Listed entries below:

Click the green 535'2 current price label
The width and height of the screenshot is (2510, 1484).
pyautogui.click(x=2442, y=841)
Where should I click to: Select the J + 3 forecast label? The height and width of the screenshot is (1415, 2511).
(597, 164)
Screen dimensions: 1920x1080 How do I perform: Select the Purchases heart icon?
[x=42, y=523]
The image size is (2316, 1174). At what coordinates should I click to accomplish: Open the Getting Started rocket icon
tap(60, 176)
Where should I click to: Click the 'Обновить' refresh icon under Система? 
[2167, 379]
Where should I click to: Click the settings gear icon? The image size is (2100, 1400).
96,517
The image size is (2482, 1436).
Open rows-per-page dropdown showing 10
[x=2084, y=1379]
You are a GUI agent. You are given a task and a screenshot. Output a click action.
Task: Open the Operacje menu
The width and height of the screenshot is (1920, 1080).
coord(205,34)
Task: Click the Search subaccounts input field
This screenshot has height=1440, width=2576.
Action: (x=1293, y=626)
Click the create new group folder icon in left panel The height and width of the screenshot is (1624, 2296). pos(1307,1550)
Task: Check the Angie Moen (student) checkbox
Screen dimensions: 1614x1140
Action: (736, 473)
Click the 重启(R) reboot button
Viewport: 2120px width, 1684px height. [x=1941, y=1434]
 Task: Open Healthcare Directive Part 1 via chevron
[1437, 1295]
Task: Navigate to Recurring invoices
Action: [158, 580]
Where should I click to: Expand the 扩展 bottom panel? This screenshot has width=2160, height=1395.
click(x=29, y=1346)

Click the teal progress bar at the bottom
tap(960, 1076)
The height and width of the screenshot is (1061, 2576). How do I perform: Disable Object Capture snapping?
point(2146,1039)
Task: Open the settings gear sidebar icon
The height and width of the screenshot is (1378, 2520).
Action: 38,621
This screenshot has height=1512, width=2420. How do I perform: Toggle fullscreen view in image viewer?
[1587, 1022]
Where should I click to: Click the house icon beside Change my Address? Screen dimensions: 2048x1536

End of Listed entries.

Goal of the exercise
The line with "This screenshot has height=1512, width=2420." and all the lines after it in the records above are to be output exactly, with nothing added.

Answer box
This screenshot has height=1512, width=2420. How do I perform: Toggle fullscreen view in image viewer?
[1587, 1022]
Where should I click to: Click the house icon beside Change my Address? Screen dimensions: 2048x1536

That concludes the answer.